What good would all this other spying do if the government could not track your every move physically? And what better way to do that without having to buy equipment to do it? They will use your own cell phone against you! This is good law for now, but this will NEVER hold up once it gets appealed to the Supreme Court. Just this past year the Court decided on GPS tracking of suspected CRIMINALS… much less ordinary people, but since a phone is not “technically a GPS tracker” we’ll have to wait until a phone case bubbles its way up to the Highest Court in the Land.
- In United States v. Jones, Justice Antonin Scalia, writing for the majority, said that as conceived in the 18th century, the Fourth Amendment’s protection of “persons, houses, papers, and effects, against unreasonable searches and seizures” would extend to private property such as an automobile.
- “The Government physically occupied private property for the purpose of obtaining information.

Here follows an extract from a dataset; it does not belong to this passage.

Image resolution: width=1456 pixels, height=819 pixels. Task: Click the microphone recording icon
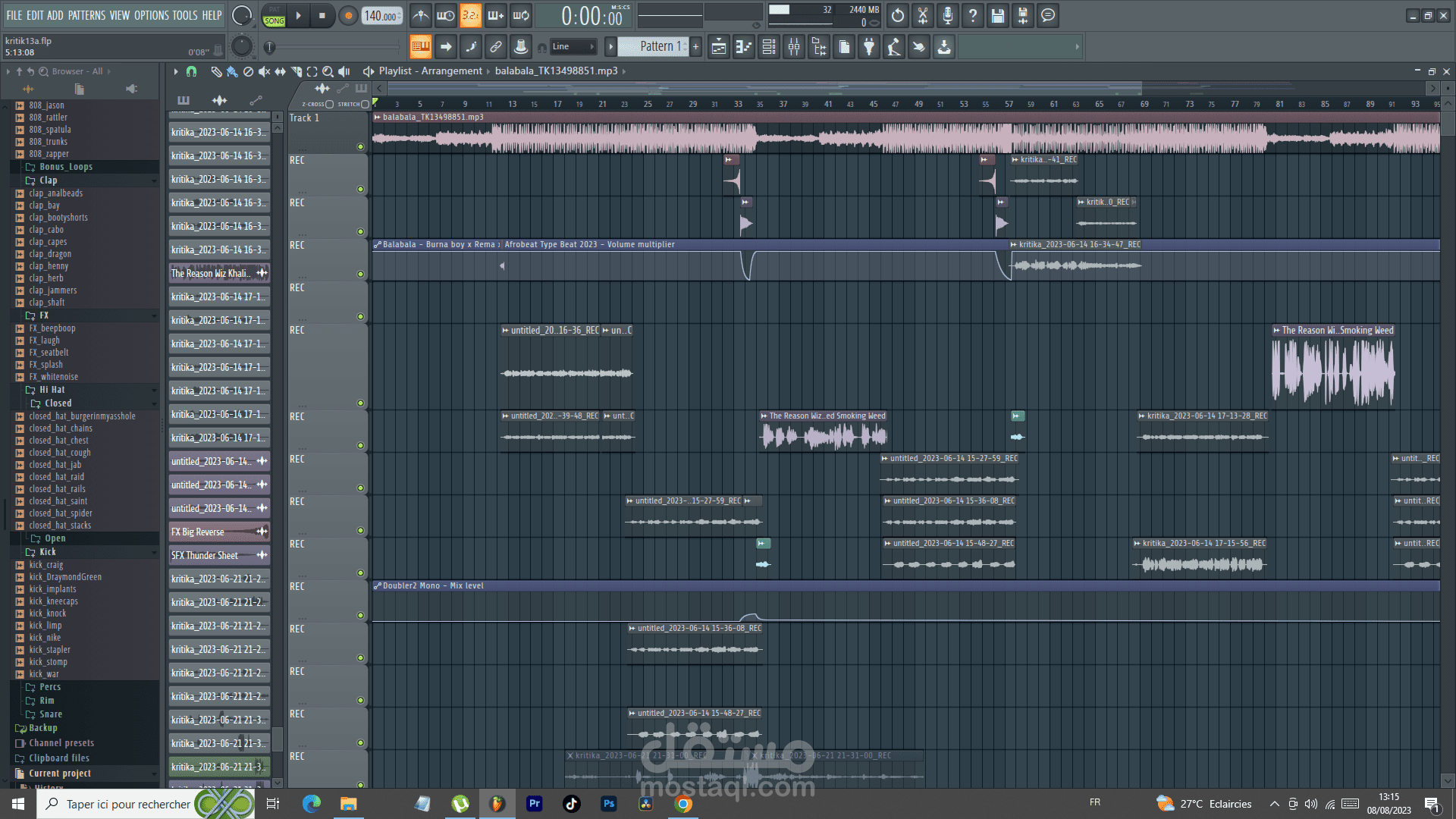point(947,15)

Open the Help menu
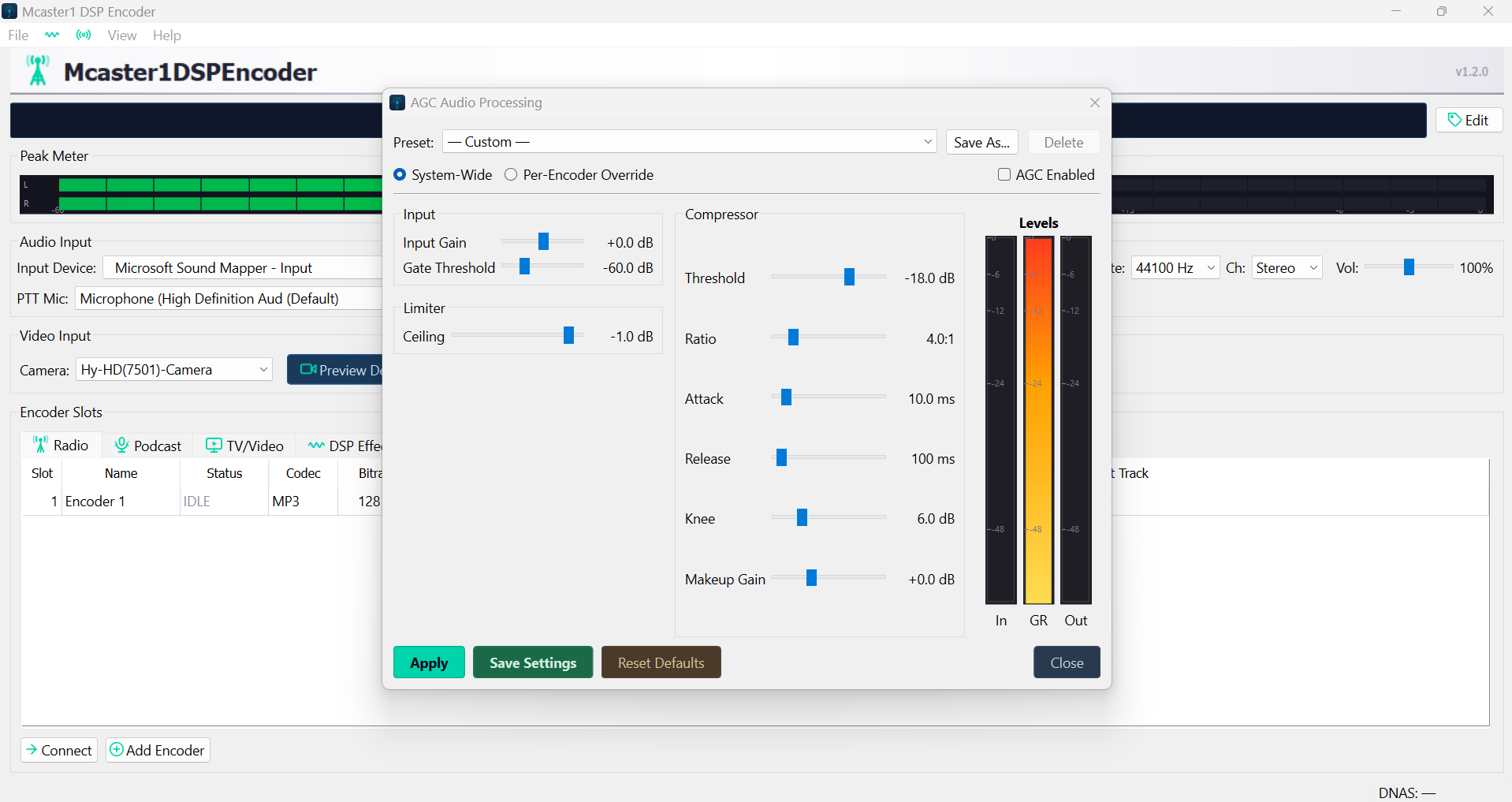click(x=166, y=35)
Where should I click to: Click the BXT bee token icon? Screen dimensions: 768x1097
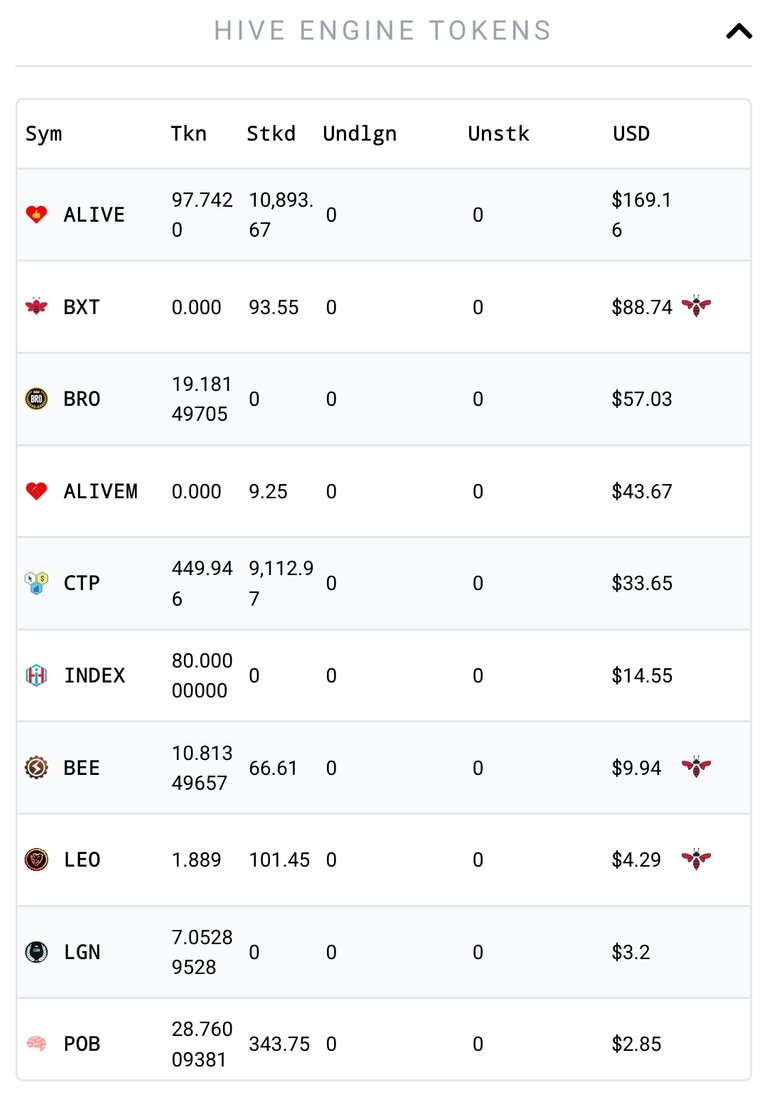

We have no doubt that such a physical intrusion would have been considered a ‘search’ within the meaning of the Fourth Amendment when it was adopted,” Justice Scalia wrote, joined by Chief Justice John Roberts and Justices Anthony Kennedy, Clarence Thomas and Sonia Sotomayor.
- Advocates for privacy said that despite the differences, the court’s unanimity on the outcome sent a strong message.
- “This is a signal event in Fourth Amendment history,” said Walter Dellinger, a former acting solicitor general who represented the defendant, Antoine Jones.
- The government said Federal Bureau of Investigation agents use GPS tracking devices in thousands of investigations each year. It argued that attaching the tiny tracking device to a car’s undercarriage was too trivial a violation of property rights to matter, and that no one who drove in public streets could expect his movements to go unmonitored. Police were free to employ the tactic for any reason without showing probable cause to a magistrate and getting a search warrant, the government said.
Good news: Sooner or later that will overturn. Bad news: As of now, the government can listen to every word you say on your cell phone (even when it’s on OFF) and somehow the crazy ninth circuit decided they don’t even need a warrant for that. How that is not a search is beyond me. The Fourth Amendment States:
- “The right of the people to be secure in their persons, houses, papers, and effects, against unreasonable searches and seizures, shall not be violated, and no Warrants shall issue, but upon probable cause, supported by Oath or affirmation, and particularly describing the place to be searched, and the persons or things to be seized.”
The only way to prevent them from eavesdropping (IF they want to, is to remove the battery).
[Audio/Video below cannot be seen in Newsletter – have to go to Blog]
The United States Court of Appeals for the Fifth Circuit delivered another blow to the Fourth Amendment this week when it ruled the police do not need a search warrant to track cell phones.
The court ruled that because cell phone records are owned by phone providers the user has no expectation of privacy and thus no search warrant is required to access data.
“The court did not address whether people have a reasonable expectation of privacy in their movements and made clear its decision only concerned obtaining historical cell site records when a user makes or ends a phone call,” Hanni Fakhoury writes for the Electronic Frontier Foundation today.
According to the court, a location is voluntarily turned over when the “user makes a choice to get a phone, to select a particular service provider, and to make a call.”
The lower court was able to make this decision because the Supreme Court is reluctant to rule on the Fourth Amendment and new technologies.
The so-called “third party doctrine” — the premise that you have no expectation of privacy if information is turned over to third parties — “is dangerously eroding our Fourth Amendment protection at a time when cell phone companies and Internet service providers are stockpiling extensive personal information about all of us,” writes Fakhoury for the EFF.